#### Task description
Look through the material below and copy exactly the lines from the line with "Given: Click the Enregistrer button" to the line with "1600x1200 pixels.", those two lines included.

#### Extracted records
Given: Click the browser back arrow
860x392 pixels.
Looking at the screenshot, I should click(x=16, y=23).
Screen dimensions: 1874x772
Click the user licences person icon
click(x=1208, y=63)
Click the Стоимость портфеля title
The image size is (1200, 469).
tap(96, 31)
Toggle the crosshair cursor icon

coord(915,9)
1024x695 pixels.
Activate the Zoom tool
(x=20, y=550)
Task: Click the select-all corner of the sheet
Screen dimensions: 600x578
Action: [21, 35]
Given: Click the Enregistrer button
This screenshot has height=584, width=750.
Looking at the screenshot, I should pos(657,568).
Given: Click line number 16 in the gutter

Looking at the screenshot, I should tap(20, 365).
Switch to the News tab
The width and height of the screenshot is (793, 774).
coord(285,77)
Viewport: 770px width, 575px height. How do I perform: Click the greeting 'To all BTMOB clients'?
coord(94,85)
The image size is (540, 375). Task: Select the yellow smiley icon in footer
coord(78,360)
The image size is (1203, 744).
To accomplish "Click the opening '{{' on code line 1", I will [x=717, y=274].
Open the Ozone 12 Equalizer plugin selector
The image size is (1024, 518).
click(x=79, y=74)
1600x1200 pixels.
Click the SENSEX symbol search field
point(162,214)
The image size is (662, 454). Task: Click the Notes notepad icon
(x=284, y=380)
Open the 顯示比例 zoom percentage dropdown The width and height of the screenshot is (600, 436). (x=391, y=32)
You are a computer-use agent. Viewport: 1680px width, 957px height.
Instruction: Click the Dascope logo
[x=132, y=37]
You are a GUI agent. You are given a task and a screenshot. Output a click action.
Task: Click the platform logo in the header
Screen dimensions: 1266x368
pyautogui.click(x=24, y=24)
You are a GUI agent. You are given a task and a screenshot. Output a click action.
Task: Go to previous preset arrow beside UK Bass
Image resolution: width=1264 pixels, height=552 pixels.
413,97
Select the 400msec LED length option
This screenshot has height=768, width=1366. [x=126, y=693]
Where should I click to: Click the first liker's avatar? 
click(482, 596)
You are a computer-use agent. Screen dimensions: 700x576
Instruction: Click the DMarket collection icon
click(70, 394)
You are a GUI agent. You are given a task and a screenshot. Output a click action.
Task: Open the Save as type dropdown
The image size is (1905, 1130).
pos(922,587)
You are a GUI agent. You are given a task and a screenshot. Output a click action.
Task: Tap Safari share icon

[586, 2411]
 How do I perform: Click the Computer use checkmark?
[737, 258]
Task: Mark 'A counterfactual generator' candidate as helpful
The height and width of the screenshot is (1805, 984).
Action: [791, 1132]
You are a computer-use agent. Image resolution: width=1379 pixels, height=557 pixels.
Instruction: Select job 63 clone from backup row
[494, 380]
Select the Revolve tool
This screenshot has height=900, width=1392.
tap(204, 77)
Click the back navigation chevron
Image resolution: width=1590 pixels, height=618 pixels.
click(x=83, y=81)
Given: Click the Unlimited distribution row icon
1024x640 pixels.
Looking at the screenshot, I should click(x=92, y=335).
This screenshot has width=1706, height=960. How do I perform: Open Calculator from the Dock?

#### Answer to the exercise
Given: Click the Enregistrer button
This screenshot has height=584, width=750.
Looking at the screenshot, I should pos(657,568).
Given: Click line number 16 in the gutter

Looking at the screenshot, I should tap(20, 365).
Switch to the News tab
The width and height of the screenshot is (793, 774).
coord(285,77)
Viewport: 770px width, 575px height. How do I perform: Click the greeting 'To all BTMOB clients'?
coord(94,85)
The image size is (540, 375). Task: Select the yellow smiley icon in footer
coord(78,360)
The image size is (1203, 744).
To accomplish "Click the opening '{{' on code line 1", I will [x=717, y=274].
Open the Ozone 12 Equalizer plugin selector
The image size is (1024, 518).
click(x=79, y=74)
1600x1200 pixels.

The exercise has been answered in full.